I hope this post was informative and that you have learned something from reading it. I learned a lot when experimenting with lazy string concatination; let's hope it will native in Java 8. :)

Oh, I almost forgot, here and here are the source used in the benchmarks.

7 comments:

Janick said...

You could also just use the public void log(Level level,
String msg,
Object[] params) method on the Logger class.

Torgny said...

You are absolutly correct. That would speed up things alot. I actually never considered that, to be honest.

However, that would require you to allocate a new array every time you need to log. This adds to the noise already present in most code that logs. (By 'noise' I mean stuff that is not relevant for the core function of the code, e.g., logging).

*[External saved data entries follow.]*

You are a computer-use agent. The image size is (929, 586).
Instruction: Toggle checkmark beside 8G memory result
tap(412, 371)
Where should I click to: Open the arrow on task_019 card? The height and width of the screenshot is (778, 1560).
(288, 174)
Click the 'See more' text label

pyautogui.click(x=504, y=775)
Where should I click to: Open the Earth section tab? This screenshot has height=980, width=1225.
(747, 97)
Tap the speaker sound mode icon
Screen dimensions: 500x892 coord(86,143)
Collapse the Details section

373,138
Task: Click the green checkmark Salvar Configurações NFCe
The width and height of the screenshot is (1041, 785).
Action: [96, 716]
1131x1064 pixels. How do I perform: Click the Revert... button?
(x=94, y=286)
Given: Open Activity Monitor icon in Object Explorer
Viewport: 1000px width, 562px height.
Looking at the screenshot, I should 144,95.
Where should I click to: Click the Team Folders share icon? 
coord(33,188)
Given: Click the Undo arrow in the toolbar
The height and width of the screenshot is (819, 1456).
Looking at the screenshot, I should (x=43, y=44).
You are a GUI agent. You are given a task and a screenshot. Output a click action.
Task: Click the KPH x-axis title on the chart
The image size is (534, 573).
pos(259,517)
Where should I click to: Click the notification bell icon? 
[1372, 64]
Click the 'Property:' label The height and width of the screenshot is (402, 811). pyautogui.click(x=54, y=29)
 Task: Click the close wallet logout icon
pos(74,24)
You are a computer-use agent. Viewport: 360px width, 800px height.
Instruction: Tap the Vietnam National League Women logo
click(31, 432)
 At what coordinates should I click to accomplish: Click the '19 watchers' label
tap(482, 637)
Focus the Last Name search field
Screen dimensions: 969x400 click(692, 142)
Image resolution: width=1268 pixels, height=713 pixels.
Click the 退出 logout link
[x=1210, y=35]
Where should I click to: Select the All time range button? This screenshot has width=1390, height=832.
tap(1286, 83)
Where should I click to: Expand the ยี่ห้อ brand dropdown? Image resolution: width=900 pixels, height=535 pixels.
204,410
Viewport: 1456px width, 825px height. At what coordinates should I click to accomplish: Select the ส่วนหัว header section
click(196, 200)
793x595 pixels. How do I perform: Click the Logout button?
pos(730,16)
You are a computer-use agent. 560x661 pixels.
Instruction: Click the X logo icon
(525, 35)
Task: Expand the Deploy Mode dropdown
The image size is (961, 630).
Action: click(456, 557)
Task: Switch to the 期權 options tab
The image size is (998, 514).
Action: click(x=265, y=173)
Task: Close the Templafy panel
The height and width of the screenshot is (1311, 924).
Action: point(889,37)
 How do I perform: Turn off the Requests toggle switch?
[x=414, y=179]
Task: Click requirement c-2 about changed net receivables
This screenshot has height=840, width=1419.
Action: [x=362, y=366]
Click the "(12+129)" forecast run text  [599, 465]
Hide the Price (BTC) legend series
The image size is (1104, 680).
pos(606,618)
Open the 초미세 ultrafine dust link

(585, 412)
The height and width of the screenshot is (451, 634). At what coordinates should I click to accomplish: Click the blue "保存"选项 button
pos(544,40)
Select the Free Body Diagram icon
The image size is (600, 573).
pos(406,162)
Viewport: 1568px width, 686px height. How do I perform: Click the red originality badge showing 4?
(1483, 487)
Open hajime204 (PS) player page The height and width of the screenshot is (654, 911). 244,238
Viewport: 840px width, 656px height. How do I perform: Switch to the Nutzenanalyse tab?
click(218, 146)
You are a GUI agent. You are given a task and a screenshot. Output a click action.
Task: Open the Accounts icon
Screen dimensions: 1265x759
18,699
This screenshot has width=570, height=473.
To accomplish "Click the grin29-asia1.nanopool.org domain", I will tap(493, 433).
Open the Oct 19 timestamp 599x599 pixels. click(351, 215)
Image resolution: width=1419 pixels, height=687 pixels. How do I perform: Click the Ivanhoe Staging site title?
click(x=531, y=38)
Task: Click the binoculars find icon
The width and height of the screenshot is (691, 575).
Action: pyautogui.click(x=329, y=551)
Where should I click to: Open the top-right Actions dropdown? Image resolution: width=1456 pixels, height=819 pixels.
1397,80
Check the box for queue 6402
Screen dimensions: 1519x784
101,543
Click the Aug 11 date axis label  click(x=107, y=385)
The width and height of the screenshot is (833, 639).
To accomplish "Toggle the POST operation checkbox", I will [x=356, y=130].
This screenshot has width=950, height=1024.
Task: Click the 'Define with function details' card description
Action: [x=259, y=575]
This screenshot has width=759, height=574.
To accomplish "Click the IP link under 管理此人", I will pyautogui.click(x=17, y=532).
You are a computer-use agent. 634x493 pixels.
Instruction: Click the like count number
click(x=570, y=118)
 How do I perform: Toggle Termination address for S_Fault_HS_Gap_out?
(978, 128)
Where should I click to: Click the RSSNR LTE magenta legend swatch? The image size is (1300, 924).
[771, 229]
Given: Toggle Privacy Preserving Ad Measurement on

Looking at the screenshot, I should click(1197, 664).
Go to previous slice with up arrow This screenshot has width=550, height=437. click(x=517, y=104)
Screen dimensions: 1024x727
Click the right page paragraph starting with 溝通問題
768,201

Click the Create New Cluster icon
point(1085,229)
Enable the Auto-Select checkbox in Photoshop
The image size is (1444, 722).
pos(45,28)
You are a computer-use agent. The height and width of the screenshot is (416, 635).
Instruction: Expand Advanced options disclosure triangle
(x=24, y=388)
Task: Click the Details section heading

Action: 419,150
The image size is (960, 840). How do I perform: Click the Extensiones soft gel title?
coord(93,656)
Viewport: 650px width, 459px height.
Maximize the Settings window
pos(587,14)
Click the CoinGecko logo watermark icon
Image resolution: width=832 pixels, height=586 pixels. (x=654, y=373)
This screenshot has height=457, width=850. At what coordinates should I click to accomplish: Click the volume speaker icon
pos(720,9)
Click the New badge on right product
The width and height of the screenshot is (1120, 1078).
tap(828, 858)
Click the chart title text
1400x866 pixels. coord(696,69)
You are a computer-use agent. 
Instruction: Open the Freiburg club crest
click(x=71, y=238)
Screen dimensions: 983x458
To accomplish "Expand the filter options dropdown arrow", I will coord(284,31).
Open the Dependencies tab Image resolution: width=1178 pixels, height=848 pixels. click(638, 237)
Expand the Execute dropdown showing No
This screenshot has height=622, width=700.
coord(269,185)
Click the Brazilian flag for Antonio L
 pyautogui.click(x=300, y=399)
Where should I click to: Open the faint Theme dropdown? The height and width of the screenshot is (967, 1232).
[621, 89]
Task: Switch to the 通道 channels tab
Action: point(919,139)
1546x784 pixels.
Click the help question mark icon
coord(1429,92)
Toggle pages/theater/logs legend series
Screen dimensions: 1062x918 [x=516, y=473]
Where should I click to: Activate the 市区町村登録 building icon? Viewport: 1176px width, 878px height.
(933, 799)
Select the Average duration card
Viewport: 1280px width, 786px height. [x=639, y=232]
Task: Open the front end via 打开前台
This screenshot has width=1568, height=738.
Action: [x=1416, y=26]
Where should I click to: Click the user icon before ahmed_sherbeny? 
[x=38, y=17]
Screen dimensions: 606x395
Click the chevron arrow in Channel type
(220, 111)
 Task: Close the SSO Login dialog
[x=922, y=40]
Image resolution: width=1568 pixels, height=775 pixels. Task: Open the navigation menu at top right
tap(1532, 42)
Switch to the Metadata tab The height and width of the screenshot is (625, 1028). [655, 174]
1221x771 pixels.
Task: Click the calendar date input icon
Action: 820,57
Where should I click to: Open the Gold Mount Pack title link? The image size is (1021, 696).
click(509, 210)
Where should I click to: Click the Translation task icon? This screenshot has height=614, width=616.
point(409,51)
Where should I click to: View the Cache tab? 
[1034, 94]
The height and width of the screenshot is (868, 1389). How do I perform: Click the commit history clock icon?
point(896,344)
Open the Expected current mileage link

Running my benchmarks using the method you proposed, ln4j is still 1 to 50 times faster. Still quite good, I think, but not close to the the previous results.

Thanks for point this out to me!

Árni Hermann Reynisson said...

Nice. But I think you need to add a little bit of locking or synchronization and rerun your benchmark for obvious thread safety reasons, although it might still be faster, just not -as fast- after you make it thread safe (my bet anyway).

Torgny said...

Árni:
Yes, it definitely needs synchonization to be a proper replacement for java.util.logging.Logger. I'll re-run the benchmarks sometime later when I've made a proper thread-safe implementation.

Of cource, the code is also available for you to do it. :)

(I'm not a big fan of the shared-memory threading model... That why I'm usually so ignorant to the whole threading thing.)

noe said...

Perhaps ropes (http://ahmadsoft.org/ropes/) could be another alternative?

Unknown said...

How about http://slf4j.org/ ? It does exactly this. And can then defer to your logging api of choice.

Torgny said...

noe: I've heard about Ropes before, but never actually looked at it. Seems interessting -- I have to check it out.

Archiveur: I've only locked at LSF4J very quickly, but it looks like it provides mothods for doing what I proposed in my post. Nice.